Tomographic Findings in COVID-19 and Influenza (TOMOCOVIDMX)

Pulmonary Tomographic Findings in COVID-19 and Influenza H1N1 Patients

The investigators decided to conduct a longitudinal study that compares the pulmonary tomographic patterns found in patients with viral pneumonia (i.e. influenza H1N1 and SARS-CoV-2) at a regional hospital.

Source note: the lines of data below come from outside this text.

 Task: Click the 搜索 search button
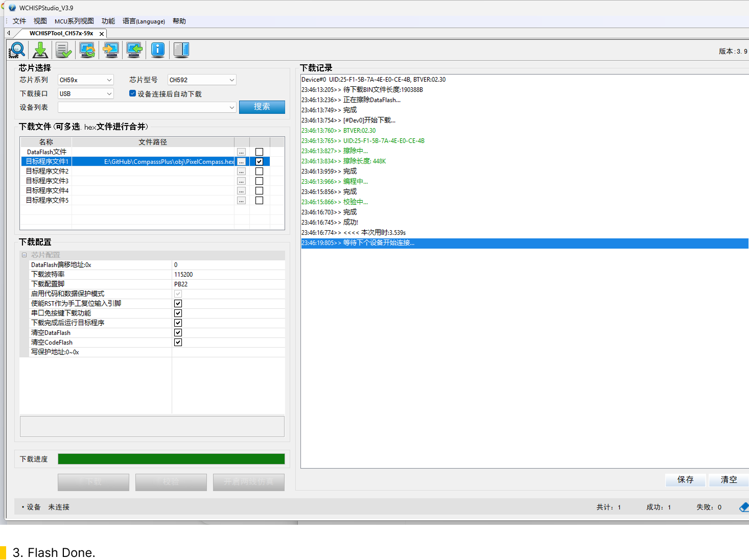[262, 107]
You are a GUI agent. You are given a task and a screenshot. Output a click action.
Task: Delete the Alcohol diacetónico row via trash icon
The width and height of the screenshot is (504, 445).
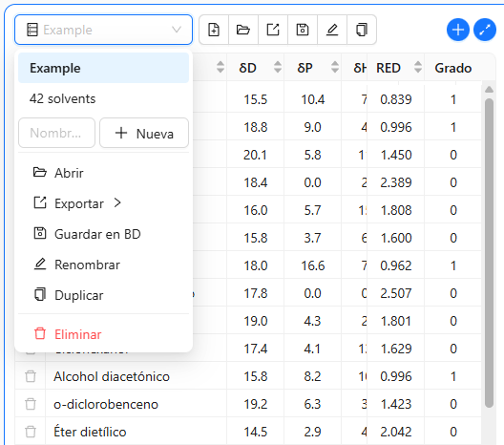pyautogui.click(x=31, y=376)
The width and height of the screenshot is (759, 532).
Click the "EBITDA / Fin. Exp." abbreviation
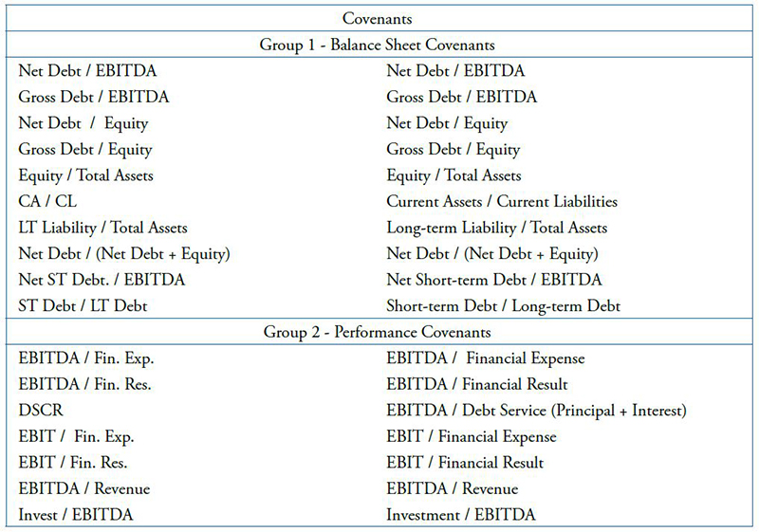pyautogui.click(x=85, y=358)

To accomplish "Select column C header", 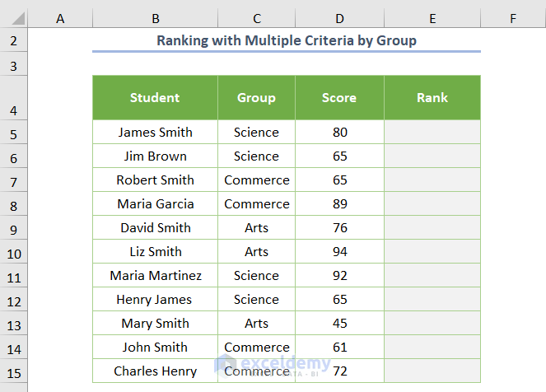I will pyautogui.click(x=256, y=18).
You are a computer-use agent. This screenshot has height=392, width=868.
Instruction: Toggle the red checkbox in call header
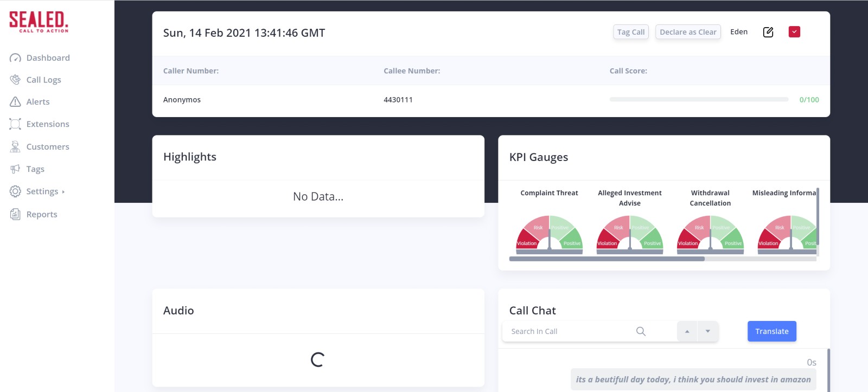click(794, 32)
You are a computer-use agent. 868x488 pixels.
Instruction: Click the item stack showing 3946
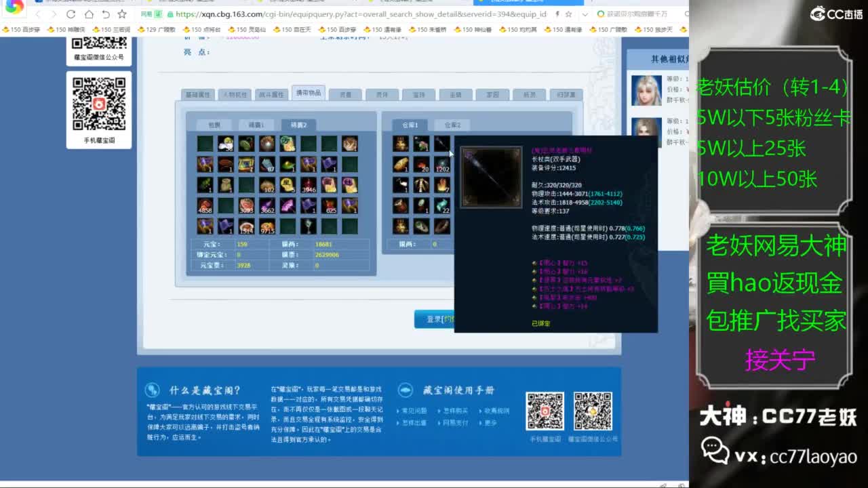coord(309,185)
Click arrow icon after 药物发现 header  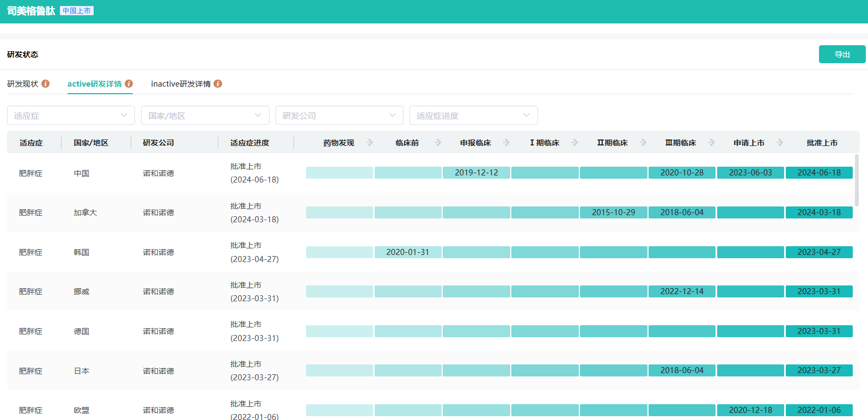(x=370, y=143)
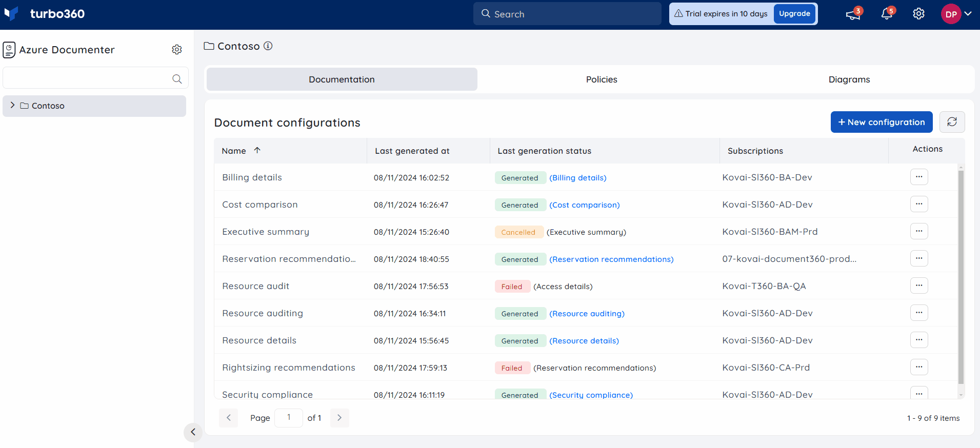Screen dimensions: 980x448
Task: Collapse the sidebar with the left chevron
Action: coord(193,432)
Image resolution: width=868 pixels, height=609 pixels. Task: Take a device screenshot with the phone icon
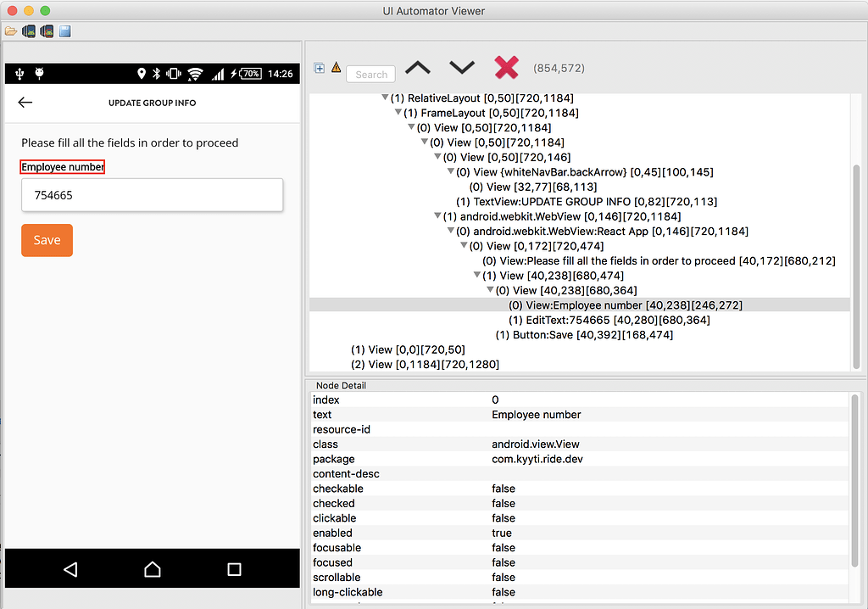tap(29, 30)
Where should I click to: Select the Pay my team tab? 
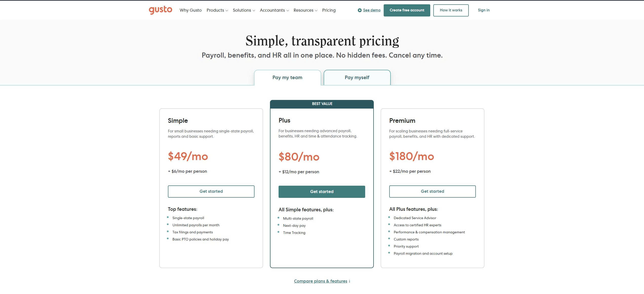click(287, 77)
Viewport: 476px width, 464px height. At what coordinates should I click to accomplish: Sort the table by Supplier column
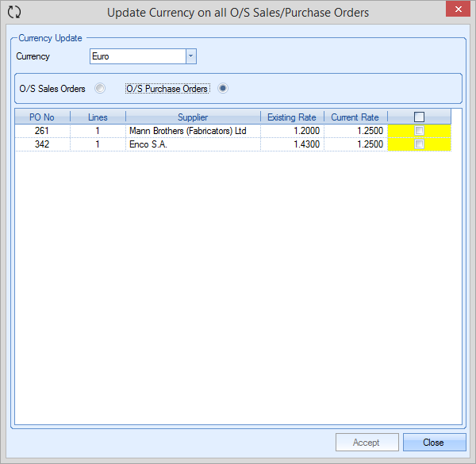point(193,117)

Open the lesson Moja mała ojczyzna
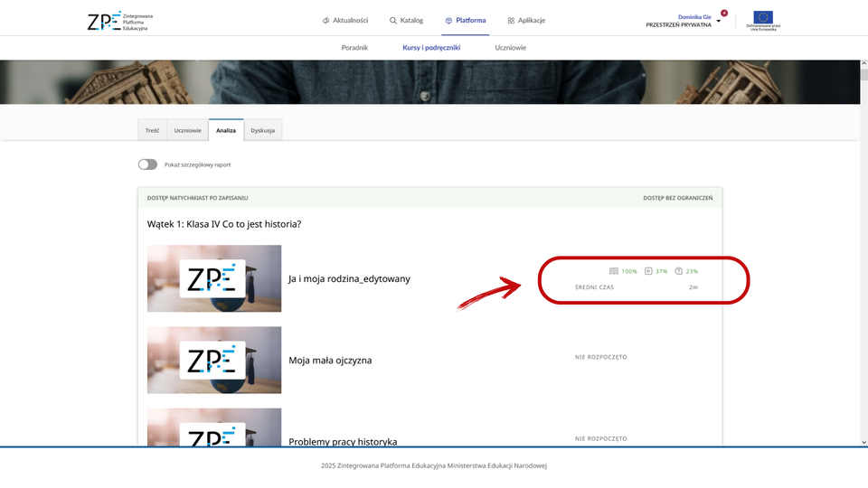click(x=330, y=361)
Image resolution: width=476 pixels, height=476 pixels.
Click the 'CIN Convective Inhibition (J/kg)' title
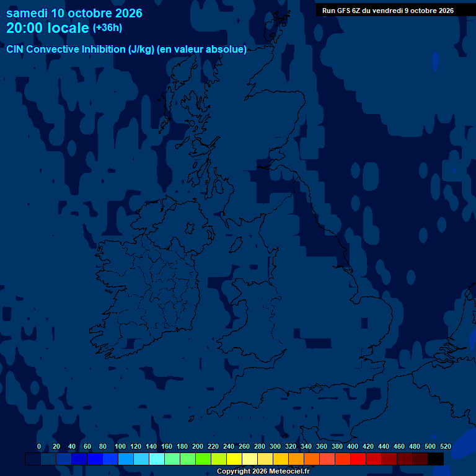point(81,49)
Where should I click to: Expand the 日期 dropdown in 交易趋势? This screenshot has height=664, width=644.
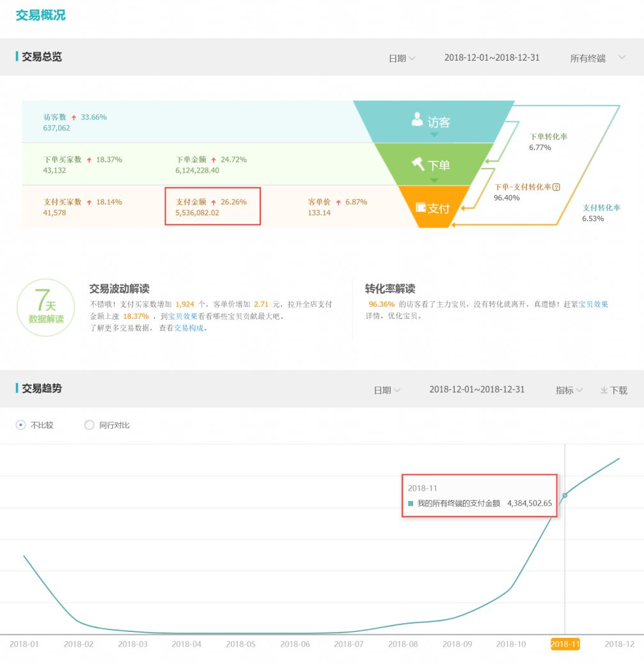(x=386, y=390)
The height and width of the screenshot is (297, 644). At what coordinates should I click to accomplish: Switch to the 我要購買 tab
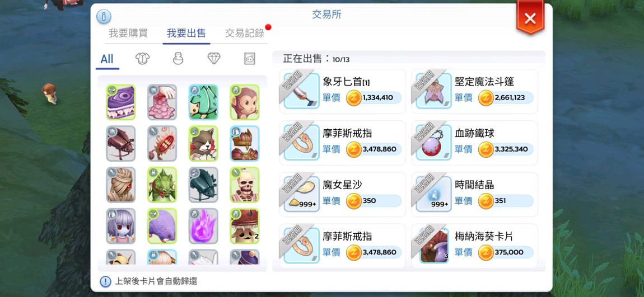pyautogui.click(x=128, y=33)
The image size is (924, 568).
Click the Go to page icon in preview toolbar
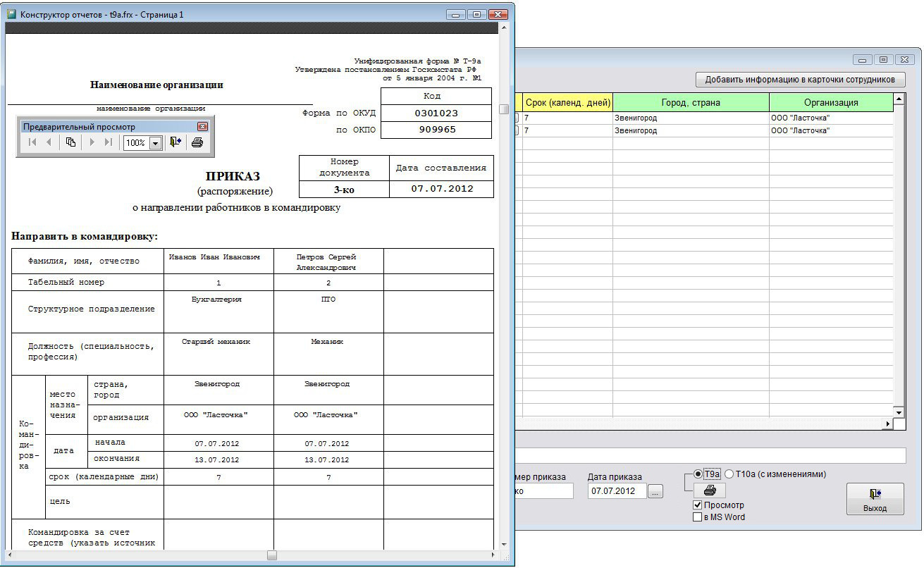70,142
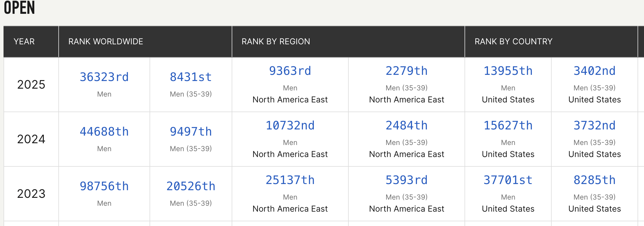Open the 2023 worldwide rank 98756th

tap(104, 186)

The primary aim of this study is to compare the radiological patterns found in patients with COVID-19 and influenza H1N1. The secondary aims of this study will assess the association between the radiological CT pattern and the need for invasive mechanical ventilation and mortality within the first 28 days of intensive care unit admission.

Study Overview

• Status: Unknown
• Conditions: Covid19; SARS-CoV-2; Computed Tomography; H1N1 Influenza
• Intervention / Treatment: Diagnostic test: Thoraxic computed tomography

Detailed Description

Background

In late 2019, a new coronavirus was linked to several cases of pneumonia in the city of Wuhan, Hubei province, China. On February 11, 2020, the World Health Organization (WHO) designated COVID-19 a pandemic disease. The mortality associated with COVID-19 patients that required management in a critical care unit is approximately 4.3%. COVID-19 is caused by severe acute respiratory syndrome coronavirus 2 (SARS-CoV-2). Diagnosis of COVID-19 is made with a positive test (i.e. reverse transcriptase-polymerase chain reaction, RT-PCR) from a person with clinical signs and symptoms of a respiratory tract infection. Viral pneumonia is currently a challenge worldwide as it is associated with high morbidity and mortality. In June of 2009, the WHO declared influenza A H1N1 a pandemic disease. Worldwide, influenza H1N1 had a mortality of 11%, with a higher mortality rate among people older than 50 years of age (i.e. 18-20%). Influenza diagnosis can be established using RT-PCR. Around 200 million cases of community-acquired viral pneumonia occur each year worldwide, 100 million in children, and 100 million in adults. Imaging findings in viral pneumonia are diverse and overlap with findings associated with non-viral infections and inflammatory conditions. However, identifying the underlying viral pathogens may not always be easy. Several imaging patterns have been described in association with these viruses. Although a definitive diagnosis cannot be achieved based on imaging studies, imaging pattern recognition of viral pneumonia can help differentiate between viral and bacterial pathogens; thus, reducing the use of indiscriminate antibiotics. There are few studies that correlate tomographic findings in patients with viral infections in the lower respiratory tract.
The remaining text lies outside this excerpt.